The impact of the ongoing COVID-19 pandemic on Montreal’s downtown core is no secret. The office towers remain mostly empty as work from home directives remain in place, restaurant dining rooms are shuttered and streets have been devoid of the usual throng of students and tourists for months on end.

Unlike other neighbourhoods people live in, the “downtown lives because it attracts people,” said Richard Shearmur, Director of McGill School of Urban Planning, detailing the particular challenges facing the city’s heart centre.
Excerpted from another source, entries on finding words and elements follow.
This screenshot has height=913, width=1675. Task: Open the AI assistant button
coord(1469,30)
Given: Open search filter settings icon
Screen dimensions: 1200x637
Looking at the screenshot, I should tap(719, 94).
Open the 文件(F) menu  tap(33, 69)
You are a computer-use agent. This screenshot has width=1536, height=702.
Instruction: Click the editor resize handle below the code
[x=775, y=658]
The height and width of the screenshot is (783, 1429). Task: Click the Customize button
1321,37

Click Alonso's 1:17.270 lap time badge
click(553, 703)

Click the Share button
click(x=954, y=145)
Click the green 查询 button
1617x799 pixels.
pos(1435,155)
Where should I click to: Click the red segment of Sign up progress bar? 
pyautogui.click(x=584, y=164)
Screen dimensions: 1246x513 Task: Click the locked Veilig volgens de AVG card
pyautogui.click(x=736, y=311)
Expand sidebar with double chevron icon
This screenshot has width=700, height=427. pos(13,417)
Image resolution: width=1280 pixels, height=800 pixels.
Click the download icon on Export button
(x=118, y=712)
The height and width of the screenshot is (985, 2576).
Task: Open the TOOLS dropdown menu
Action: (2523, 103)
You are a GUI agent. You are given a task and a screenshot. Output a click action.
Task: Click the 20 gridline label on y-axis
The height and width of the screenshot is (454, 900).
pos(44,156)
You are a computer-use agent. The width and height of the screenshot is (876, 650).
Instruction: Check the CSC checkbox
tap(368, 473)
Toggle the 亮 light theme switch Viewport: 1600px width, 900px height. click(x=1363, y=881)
While vaccination offers the promise of better days ahead, the threat of a surge in cases linked to COVID-19 variants could slow down efforts to get Montreal back on track.

Preliminary results of a survey conducted among members by the Canadian Federation of Independent Business (CFIB) from April 8 to April 13, indicate businesses owners citywide are very worried.

Close to 70 per cent of respondents said the uncertainty surrounding the third wave, and the possibility of more restrictions and closures is a main concern.

Many businesses currently aren’t operating at full capacity in terms of staffing and revenues aren’t what they should be for this time of year either. Only 28 per cent said they were making above or about the usual for this time of year, while 8.3 per cent said they had no revenues at all.

A majority (64.3 per cent) of those surveyed in Montreal indicated that emergency relief programs like the Canada Emergency Business Account, Canada Emergency Wage Subsidy and Canada Emergency Rent Subsidy continue to be crucial for the survival of their businesses for 2021.

Most (85 per cent) also agree that emergency support for businesses should remain until all COVID-19 related restrictions are removed.